Many investors still focus on dividends only in large-cap stocks and miss what’s happening in smaller areas of the market.

For investors trying to capture size and value factor premiums, mid- and small-cap dividend stocks can be a practical option. They can also help boost income at a time when bonds have been difficult to rely on in an inflation-heavy environment.

A 2025 Wall Street Journal report pointed out that midcap dividend stocks can generate income that helps soften the impact of share-price declines. In many cases, these companies also produce strong free cash flow, which gives them more breathing room during economic slowdowns. In practice, steady dividend income often makes it easier for investors to stay disciplined when markets turn volatile instead of reacting to short-term declines.

Midcaps also tend to earn a bigger share of their revenue from the domestic market compared to large-cap firms. That matters, especially when global trade disruptions create uncertainty and pressure on international supply chains.

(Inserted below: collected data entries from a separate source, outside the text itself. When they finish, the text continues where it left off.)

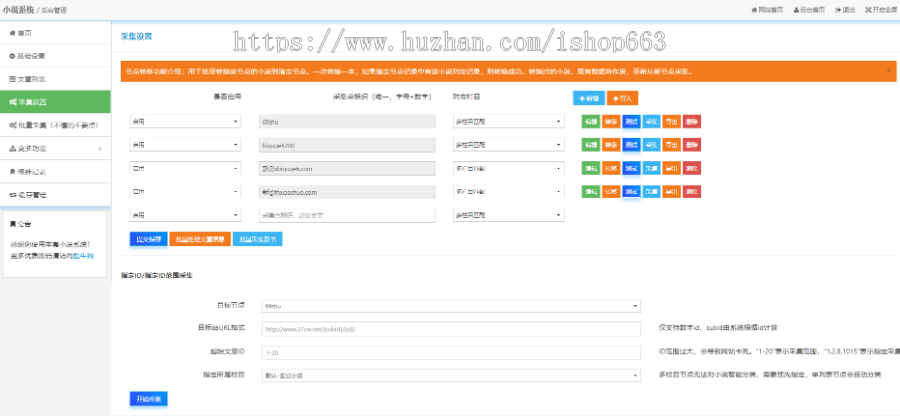Click the 目标站URL格式 input field
The width and height of the screenshot is (900, 417).
(450, 328)
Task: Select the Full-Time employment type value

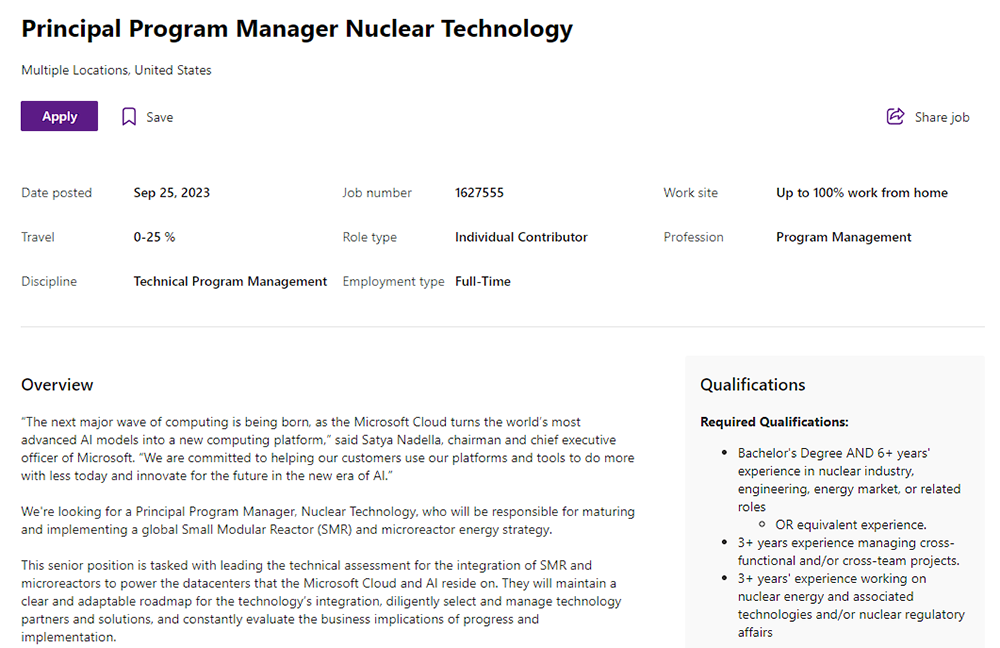Action: tap(483, 281)
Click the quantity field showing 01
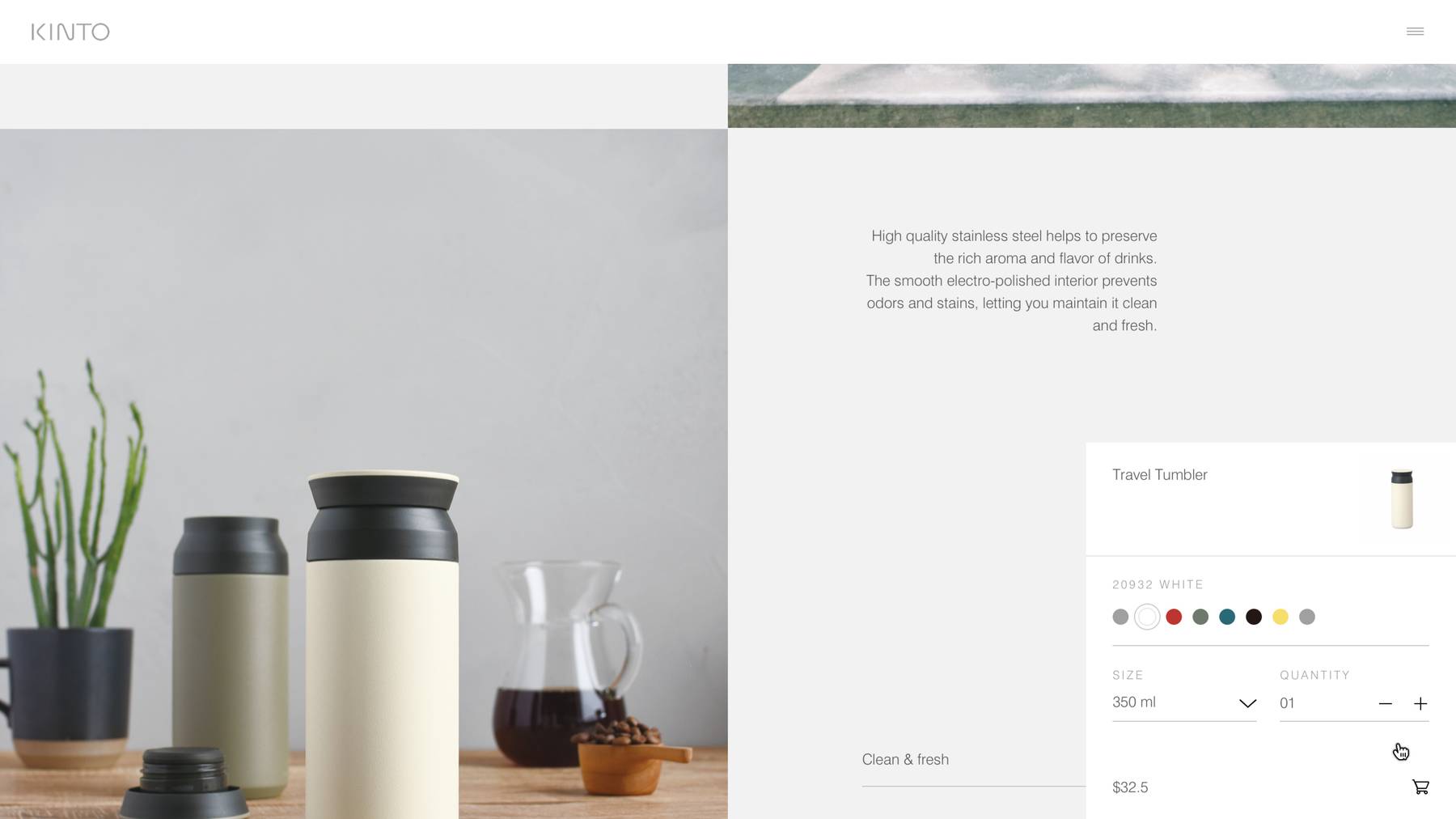The image size is (1456, 819). [1323, 703]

One example is the S&P MidCap 400 Dividend Aristocrats index. This group includes 51 midcap companies that have raised dividends for at least 15 straight years, and the index is up by nearly 6% over the last 12 months.

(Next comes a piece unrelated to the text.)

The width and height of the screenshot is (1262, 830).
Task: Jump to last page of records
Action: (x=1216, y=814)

Simeon Hyman, global investment strategist at ProShares, said these stocks can provide some downside protection during market volatility. He added that this is especially relevant for investors whose portfolios have become too concentrated in megacap growth names like the “Magnificent Seven” tech titans. Given this, we will take a look at some of the best mid-cap dividend stocks to invest in.

Our Methodology

For this list, we screened for companies with market caps between $2 billion and $10 billion and identified dividend stocks with strong dividend histories and sound financials, indicating their potential for future growth. From that group, we picked 14 companies that were most popular among hedge funds, as per Insider Monkey’s database of Q3 2025. The stocks are ranked according to the number of hedge fund investors.

Why are we interested in the stocks that hedge funds pile into? The reason is simple: our research has shown that we can outperform the market by imitating the top stock picks of the best hedge funds. Our quarterly newsletter’s strategy selects 14 small-cap and large-cap stocks every quarter and has returned 427.7% since May 2014, beating its benchmark by 264 percentage points (see more details here).

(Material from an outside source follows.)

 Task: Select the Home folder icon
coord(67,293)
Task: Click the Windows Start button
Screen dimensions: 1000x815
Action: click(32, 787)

14. California Water Service Group (NYSE:CWT)

Number of Hedge Fund Holders: 16

Market Cap: $2.72 Billion

On January 8, California Water Service Group (NYSE:CWT), which already owns a majority stake in BVRT Utility Holding Company LLC (BVRT) through its subsidiary TWSC, Inc. (Texas Water), said it has agreed to buy the remaining ownership interests in BVRT. If completed, the deal would make the company the sole owner of BVRT’s seven water and wastewater utility subsidiaries serving the Austin–San Antonio corridor.

At the same time, BVRT has continued pushing further into Texas by pursuing new projects aimed at building and upgrading water and wastewater infrastructure across the region. Martin A. Kropelnicki, Group Chairman and CEO, made the following comment:

“The BVRT team has been an excellent partner as, together, we’ve brought safe, reliable utility service to these dynamic, growing communities over the past five years. As we expand and enhance our investment, operations, and service in the region, we look forward to more fully integrating the BVRT team into Group and Texas Water while pursuing additional, strategic opportunities that enable Texas Water Service to provide the best-in-class utility service our customers have come to expect.”

The Group said it expects to file a change-of-control application with the Public Utilities Commission of Texas (PUCT) in the near future as part of the process to acquire the rest of BVRT. The transaction still needs to meet standard closing conditions, along with approval from the PUCT and the Group’s board.

California Water Service Group (NYSE:CWT) operates as a holding company, providing water utility and related services across California, Washington, New Mexico, Hawaii, and Texas through its subsidiaries.

13. H.B. Fuller Company (NYSE:FUL)

Number of Hedge Fund Holders: 24

Market Cap: $3.28 Billion

On January 16, Seaport Research analyst Michael Harrison nudged up his price target on H.B. Fuller Company (NYSE:FUL) to $84 from $80, while sticking with a Buy rating. He said margins are still trending in the right direction, but he’s not quite as confident about how much organic growth the company can deliver from here.

H.B. Fuller’s Q4 FY2025 results, released on January 14, reflected that mixed picture. Revenue slipped 3.1% from last year to $895 million, and net income came in at $30 million. The brighter part of the report was profitability. Adjusted EBITDA jumped 14.6% to $170 million, and margins expanded meaningfully, with the adjusted EBITDA margin rising to 19.0%, up 290 basis points year-over-year.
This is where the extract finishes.